Work instructions: Show each line from the listing that includes the word "computer".

Information shown:
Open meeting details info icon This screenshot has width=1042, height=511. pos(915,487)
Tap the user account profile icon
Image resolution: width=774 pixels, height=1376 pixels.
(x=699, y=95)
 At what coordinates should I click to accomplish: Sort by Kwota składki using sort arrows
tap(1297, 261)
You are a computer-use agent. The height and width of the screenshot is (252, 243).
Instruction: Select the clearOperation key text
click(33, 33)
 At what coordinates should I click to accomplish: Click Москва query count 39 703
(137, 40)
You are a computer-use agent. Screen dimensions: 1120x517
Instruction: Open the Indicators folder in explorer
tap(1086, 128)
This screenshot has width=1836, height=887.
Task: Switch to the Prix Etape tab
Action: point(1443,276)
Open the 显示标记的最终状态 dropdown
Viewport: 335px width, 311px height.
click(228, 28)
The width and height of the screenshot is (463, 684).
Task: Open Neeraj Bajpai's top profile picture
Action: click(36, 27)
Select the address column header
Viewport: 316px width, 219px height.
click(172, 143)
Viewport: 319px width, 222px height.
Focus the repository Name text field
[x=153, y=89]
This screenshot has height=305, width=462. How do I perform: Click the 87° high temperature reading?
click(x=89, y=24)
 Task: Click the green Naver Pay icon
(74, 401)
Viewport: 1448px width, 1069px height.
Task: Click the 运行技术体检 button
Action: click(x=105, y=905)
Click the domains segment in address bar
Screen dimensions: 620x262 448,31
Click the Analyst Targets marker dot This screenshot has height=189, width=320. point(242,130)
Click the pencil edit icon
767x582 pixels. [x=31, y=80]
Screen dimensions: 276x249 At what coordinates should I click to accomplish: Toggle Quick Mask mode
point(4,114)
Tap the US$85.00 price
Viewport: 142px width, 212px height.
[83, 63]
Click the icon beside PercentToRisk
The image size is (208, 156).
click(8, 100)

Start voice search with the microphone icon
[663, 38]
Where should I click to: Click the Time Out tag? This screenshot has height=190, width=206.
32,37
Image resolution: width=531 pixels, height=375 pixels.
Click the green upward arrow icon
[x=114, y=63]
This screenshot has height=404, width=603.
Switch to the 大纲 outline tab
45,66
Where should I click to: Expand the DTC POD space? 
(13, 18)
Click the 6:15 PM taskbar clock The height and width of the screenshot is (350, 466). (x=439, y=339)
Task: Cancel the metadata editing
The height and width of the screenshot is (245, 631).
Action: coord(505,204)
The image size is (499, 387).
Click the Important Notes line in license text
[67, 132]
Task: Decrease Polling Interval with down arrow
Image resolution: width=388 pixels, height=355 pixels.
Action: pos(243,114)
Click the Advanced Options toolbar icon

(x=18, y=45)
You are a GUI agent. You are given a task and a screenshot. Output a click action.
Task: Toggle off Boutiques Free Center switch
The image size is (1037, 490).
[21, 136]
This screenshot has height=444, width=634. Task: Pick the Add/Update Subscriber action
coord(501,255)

Answer box:
You are a computer-use agent. The height and width of the screenshot is (252, 243).
You are a computer-use agent. Screen dimensions: 1120x517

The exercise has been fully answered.